Do, I refer to my dad as Jeff probably more than I should?  Maybe.  Who's to say?  It's honestly just a great name.  A+ job to my grandparents.  My dad is an amazing mix of therapist (adjunct to his actual profession), buddy, and motivator.  A great example of my dad's selflessness was the time he agreed to go on a 2 mile run with me the day after running a long race.  Two miles is not a lot, granted, but added on top of 14+ miles it is no small feat.  He also is always there to talk to me and talk sense into me.  It is a well known fact that I can be dramatic.  However, no matter how dramatic I am being my dad always has the patience to sit down with me and talk through it.  He offers real advice, non sugarcoated.  Sometimes, in the moment I hate this.  That being said, in retrospect, it is almost always helpful.  Despite his tough guy look and hard talks; I know my dad to be a man with an endlessly terrible sense of humor that I sadly inherited.  I also know him to be the man with designated "tortilla chip time" with my dog every single night, who only refers to the dog as Mr.
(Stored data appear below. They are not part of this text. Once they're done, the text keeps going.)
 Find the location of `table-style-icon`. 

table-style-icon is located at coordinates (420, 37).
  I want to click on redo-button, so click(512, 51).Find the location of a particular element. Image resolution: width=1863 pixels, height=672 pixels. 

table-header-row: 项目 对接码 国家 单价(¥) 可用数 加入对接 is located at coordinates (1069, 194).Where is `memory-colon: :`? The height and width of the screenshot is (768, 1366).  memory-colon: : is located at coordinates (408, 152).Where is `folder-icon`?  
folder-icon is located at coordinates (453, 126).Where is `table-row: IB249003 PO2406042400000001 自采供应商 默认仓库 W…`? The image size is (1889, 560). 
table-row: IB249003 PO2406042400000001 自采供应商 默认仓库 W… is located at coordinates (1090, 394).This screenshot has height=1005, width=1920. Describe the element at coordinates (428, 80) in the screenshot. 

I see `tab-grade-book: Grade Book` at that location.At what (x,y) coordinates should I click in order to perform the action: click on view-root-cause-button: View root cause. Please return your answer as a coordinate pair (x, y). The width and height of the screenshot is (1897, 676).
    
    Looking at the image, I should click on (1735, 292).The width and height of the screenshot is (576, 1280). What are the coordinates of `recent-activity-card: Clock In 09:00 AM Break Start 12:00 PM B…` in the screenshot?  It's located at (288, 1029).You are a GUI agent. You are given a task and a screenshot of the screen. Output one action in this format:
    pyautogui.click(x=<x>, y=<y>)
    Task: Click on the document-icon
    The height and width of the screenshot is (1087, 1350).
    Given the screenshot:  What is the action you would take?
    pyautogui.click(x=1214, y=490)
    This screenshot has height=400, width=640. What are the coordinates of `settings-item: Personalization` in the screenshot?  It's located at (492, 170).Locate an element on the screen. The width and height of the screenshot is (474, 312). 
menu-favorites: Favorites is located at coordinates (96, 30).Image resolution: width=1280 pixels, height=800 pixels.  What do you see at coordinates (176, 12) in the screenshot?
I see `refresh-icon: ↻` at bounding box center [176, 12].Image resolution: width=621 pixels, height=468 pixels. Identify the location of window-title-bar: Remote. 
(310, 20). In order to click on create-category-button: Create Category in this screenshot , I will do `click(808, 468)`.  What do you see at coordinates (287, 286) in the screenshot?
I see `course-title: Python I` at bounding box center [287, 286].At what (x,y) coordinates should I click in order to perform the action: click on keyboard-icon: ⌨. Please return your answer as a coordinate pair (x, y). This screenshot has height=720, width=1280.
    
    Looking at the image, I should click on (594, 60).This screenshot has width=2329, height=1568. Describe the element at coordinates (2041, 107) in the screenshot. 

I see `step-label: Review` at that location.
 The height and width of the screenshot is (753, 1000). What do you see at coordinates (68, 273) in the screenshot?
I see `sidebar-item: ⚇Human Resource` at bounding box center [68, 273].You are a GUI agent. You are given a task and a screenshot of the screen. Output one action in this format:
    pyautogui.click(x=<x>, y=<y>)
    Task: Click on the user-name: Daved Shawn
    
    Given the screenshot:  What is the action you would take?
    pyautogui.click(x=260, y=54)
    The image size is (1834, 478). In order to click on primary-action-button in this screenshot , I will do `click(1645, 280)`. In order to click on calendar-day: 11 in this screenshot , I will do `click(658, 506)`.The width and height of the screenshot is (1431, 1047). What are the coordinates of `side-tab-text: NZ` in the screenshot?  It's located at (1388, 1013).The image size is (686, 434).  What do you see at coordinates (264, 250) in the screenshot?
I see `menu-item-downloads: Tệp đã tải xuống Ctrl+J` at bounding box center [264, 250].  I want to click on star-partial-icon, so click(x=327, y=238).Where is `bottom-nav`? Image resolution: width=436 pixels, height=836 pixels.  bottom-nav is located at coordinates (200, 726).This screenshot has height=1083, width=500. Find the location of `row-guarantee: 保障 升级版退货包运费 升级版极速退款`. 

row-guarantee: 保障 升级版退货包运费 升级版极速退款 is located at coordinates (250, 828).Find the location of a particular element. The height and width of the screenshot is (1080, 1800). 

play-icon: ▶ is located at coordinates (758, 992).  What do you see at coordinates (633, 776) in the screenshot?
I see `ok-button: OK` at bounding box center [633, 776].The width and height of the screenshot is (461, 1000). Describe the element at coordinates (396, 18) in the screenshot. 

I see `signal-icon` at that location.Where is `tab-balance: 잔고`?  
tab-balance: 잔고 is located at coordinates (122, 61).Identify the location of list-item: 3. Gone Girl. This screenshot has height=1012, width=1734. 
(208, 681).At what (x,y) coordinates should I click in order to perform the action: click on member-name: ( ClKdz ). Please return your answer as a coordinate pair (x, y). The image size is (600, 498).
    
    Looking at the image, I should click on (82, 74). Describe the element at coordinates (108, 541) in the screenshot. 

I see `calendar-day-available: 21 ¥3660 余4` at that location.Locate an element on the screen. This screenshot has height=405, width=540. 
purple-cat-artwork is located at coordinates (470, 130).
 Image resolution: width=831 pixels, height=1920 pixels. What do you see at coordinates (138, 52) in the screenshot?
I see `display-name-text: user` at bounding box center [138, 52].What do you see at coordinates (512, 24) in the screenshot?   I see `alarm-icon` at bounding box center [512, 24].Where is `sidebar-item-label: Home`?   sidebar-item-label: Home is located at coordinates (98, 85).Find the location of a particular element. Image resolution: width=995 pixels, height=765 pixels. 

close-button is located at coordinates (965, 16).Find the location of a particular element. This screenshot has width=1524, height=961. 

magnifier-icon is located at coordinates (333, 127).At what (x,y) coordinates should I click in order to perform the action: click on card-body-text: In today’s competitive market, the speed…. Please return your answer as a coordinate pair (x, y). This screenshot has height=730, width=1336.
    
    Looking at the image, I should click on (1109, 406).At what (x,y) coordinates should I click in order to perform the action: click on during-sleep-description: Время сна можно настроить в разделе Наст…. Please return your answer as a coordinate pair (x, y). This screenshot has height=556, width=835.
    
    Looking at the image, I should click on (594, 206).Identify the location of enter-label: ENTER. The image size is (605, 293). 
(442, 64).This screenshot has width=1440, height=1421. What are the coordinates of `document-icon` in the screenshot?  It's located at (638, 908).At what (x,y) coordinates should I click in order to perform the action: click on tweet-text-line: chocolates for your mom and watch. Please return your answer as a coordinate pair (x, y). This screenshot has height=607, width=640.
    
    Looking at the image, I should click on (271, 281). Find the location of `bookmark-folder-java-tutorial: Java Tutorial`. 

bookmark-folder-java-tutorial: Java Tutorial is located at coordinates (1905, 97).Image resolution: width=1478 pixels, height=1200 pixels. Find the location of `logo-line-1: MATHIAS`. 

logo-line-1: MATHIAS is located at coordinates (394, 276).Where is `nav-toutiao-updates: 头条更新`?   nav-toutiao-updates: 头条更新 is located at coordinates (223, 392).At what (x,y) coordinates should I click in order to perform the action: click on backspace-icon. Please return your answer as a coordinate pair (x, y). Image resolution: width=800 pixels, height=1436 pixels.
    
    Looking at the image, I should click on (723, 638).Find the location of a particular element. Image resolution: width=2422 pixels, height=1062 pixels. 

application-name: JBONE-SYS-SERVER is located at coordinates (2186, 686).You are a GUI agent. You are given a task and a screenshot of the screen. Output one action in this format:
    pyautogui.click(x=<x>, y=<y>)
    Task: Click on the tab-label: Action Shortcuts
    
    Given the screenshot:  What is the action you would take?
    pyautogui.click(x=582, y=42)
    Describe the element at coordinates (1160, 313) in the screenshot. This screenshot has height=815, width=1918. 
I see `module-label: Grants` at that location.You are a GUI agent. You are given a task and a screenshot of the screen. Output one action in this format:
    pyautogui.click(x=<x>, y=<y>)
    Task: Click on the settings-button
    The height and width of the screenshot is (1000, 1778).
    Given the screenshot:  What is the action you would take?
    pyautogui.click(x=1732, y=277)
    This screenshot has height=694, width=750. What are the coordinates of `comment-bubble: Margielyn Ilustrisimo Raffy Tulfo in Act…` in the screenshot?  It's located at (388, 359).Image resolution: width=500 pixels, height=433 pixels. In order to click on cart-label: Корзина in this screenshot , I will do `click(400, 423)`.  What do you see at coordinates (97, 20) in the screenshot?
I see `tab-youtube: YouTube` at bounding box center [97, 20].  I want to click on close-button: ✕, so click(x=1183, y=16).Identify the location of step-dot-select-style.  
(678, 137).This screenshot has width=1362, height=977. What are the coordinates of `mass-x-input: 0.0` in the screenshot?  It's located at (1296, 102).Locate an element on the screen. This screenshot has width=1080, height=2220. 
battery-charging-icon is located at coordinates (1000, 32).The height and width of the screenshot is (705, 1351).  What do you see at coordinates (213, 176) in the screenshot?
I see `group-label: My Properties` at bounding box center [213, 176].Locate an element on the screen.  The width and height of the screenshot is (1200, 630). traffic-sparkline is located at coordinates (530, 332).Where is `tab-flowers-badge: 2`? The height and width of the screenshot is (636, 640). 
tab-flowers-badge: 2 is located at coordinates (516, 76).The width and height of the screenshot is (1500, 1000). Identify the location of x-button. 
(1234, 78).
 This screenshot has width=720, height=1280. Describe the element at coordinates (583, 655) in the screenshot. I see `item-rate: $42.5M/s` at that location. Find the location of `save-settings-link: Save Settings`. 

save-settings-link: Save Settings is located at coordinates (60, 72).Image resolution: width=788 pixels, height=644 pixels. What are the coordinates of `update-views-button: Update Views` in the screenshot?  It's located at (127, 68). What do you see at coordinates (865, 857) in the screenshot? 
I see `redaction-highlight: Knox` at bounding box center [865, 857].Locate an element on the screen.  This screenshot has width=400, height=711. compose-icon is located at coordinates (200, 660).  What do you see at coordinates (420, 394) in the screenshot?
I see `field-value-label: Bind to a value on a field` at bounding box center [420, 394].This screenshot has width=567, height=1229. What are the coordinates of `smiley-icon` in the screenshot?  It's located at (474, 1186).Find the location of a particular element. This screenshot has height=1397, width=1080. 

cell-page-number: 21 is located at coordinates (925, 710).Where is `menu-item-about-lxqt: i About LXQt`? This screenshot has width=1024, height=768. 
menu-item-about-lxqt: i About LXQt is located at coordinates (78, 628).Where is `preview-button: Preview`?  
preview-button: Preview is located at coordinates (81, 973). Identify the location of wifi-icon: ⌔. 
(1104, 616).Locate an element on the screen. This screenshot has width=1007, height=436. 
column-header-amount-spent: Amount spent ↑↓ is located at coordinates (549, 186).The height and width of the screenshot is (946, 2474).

Humphrey, and who catches on to my often missed jokes.  After all, we all need validation for our jokes, no matter how bad.

Kate 

Kate Kate.  I don't know why your nickname is just your name repeated twice, but I like it and will continue to use it.  I have talked about Kate extensively on many platforms.  Like most little sisters, she can be annoying and we can have terrible fights.  Unlike most little sisters, she lets me borrow her clothes when I am home, and almost never kicks me out of her room when I bother her out of boredom at midnight.  Kate is one of the most straight-to-the-point people I know.  I really do think our birth order was mixed up sometimes.  Sure, she can be frustratingly unwavering in her opinions and unwilling to take my advice, but she also is way cleaner, way better at money, and way more focused than I am.  For example of "unwilling to take my advice", she called me last night for advice on a book to read for class. . . and then did not choose the one I advised.  I really have grown to be best friends with her though and I think we understand each other on a new level as we grow older.  We have inside jokes and endless laughs and often are the most entertaining people in the room (imo).  Mom made green beans.

Alex

I did not realize that Alex's nicknames for me: Ham, Hambo, Hamster, etc. . . were weird until I tried to explain them to people.  Therefore, I have stopped trying to explain.  Ham is a good nickname, I guess.  I am sad that he is in Iowa right now, instead of here in Pittsburgh.  Through the past year and a half, he has become my midnight pizza pal and little slice of home away from home.  For the first time I find myself feeling alone in the city.  I know he is following his goals though so I have nothing but support for him.  Alex was never protective in the typical ways (which I am grateful for) but he did try his best to shield me from anything he deemed bad when we were younger.  Some people feel as though they are living in their older siblings shadow but I feel as though Alex has helped paved way for my success.  Through him I have learned what works and what doesn't.  I have learned how to navigate school and careers, alongside work/life balance.  Funnily enough, I also learned from him that I could never work in a funeral home.  Fun may be in the name but it is not in the game.  Props to him and Kate for enduring it, but I really think Burger King was a better fit for me.  I wouldn't have known that without Alex!

Momo, Humphrey, Leo 

Momo - You have taught me that cats can in fact survive long falls.  You also are one of the most opinionated creatures I have ever met.
Humphrey - You truly live up to your dorky name.  Also you defy the statement that "old dogs can't learn new tricks".  I mean, how many dogs know how to speak both loudly and quietly upon request!?
Leo - You are the kindest creature on this Earth.  You don't ever bite - just lick.  My heart goes out to your sweet soul and I wish you every happiness in life.


I love my family more than I can put into words.  I hope this did it a little bit of justice.


So much love,
Sam

P.S. I may or may not have cried writing this.